Principal Marc Light looks at the camera, he is wearing a grey suit and smiling. The King David School's logo is behind him, silver on a wood background.

A tribute to Vera

This week, we hosted the Rozkin family, past and current students, staff and community members in a truly moving memorial for our beloved teacher, Vera Rozkin, who passed away earlier this year.

I would like to share with you the words that I delivered on both my and past principal Michele Bernshaw’s behalf.

Vera Rozkin was that teacher. The one that we can visualise when we think back to our schooling. The one whose voice, words and advice are etched in our brains for life. You know, that teacher.

The one whose sense of humour becomes a thing of legend. The one whose lessons will be called upon to self-correct behaviour that she wouldn’t have approved of. That teacher.

She is the one who will cause a smile to break out on our face when we hear a phrase, a line of French or an accent and remember her.

For so many of her students Vera was that teacher. When long in the future our students are asked to think about a teacher that inspired them, it will be her. She will be the teacher that students will share stories about at 20 year reunions. The one whose accent they will mimic as they curse one-another in Yiddish. That teacher.

She was that teacher that offered whole-hearted love, along with exacting standards and a fundamental belief that each of her students could reach the stars.

Vera was a Tiger Teacher before Tiger Parents existed. She pushed the students to be their absolute best. Sometimes they did not like what she had to say but they always loved her for saying it.

Vera’s commitment to her students was second to none. You know, that teacher. The teacher who when approaching the last weeks of her life, tried to defy her doctor’s orders as she wished to drag herself to school so that she could support her students to prepare for their VCE oral examinations.

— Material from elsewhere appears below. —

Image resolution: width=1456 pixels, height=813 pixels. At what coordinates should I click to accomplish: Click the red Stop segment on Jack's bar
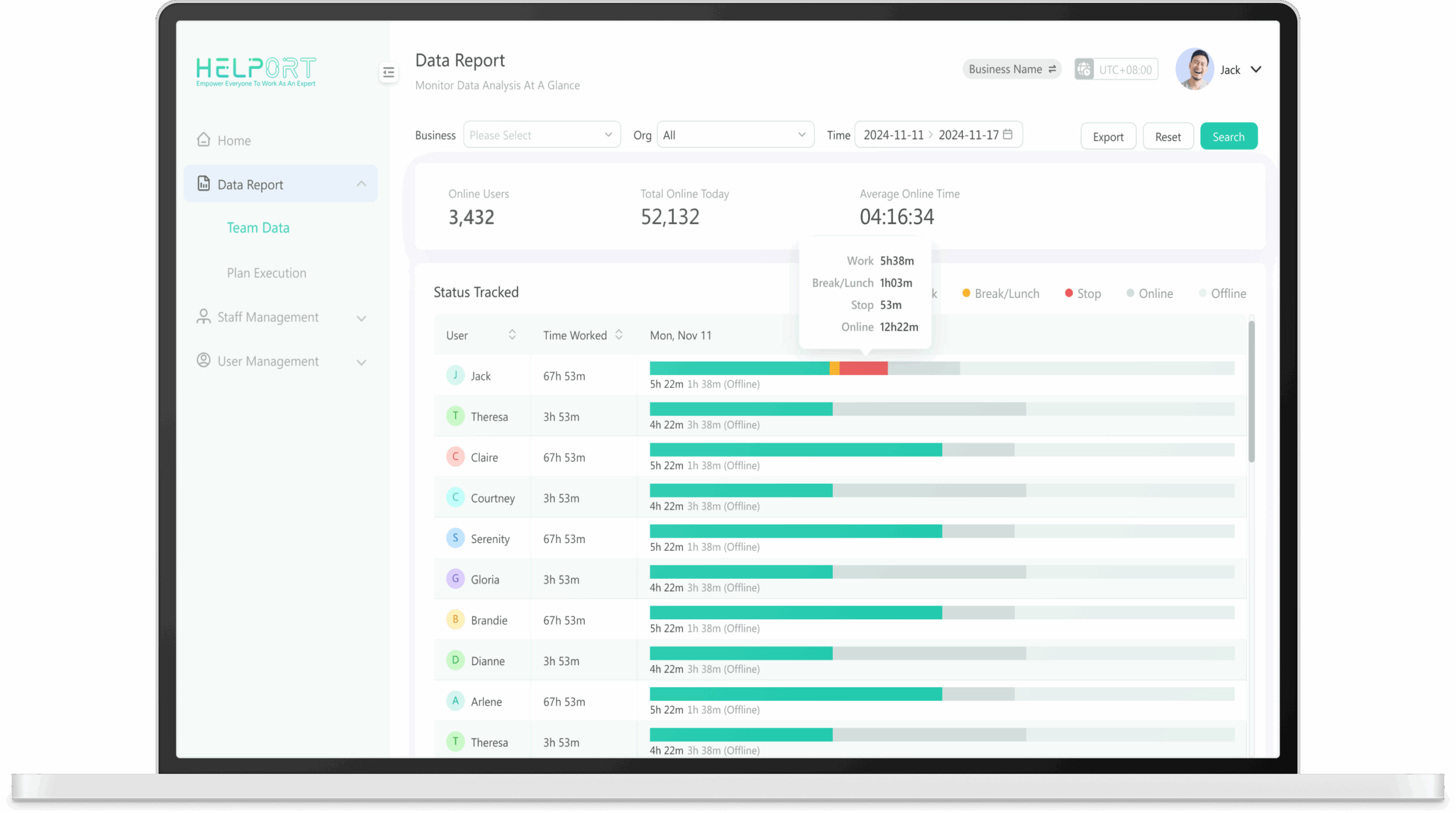coord(863,368)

For her colleagues, Vera will also be that teacher. For some, she was that brilliant friend. For others, she was someone who could be relied upon for expert fashion advice. She was generous with the Do’s and even more so with the Do Nots!

More importantly, she was that teacher that offered genuine care and interest to all of us.

She was also such a strong role model as an exceptional educator. She truly embodied that teacher who thought of her students’ needs ahead of all else. For Vera being a teacher was not a vocation, it was fundamental to her identity.

For me as Principal, Vera could also be that teacher. You know, that teacher. We never ever clashed – she never did with any of her colleagues, but I can’t say she always made my life easy.

She was in some ways a teacher from another era. She was that teacher that incited a modicum of fear in her younger students. On occasion, more than a modicum. But always, always, this would metamorphose over time into respect and then ultimately into love.

But this meant that sometimes I would have to try to intervene to help translate messages of discipline, accountability and brutal truth, to students and parents who had been trained to expect flexibility and educational euphemisms which softened the impact of the feedback.

That teacher. The one who when we sat down to talk about it, would always say – ‘I’ll do anything. I want them to be happy… But you know, they could be so brilliant if they just work hard.’

Vera was so special. She was the teacher that we all wish we could be.

That teacher who was so beloved. Her endearing eccentricities, her wit, her ethics, her accent.

We all miss her greatly and are so deeply privileged to have had an opportunity to work and learn with that teacher.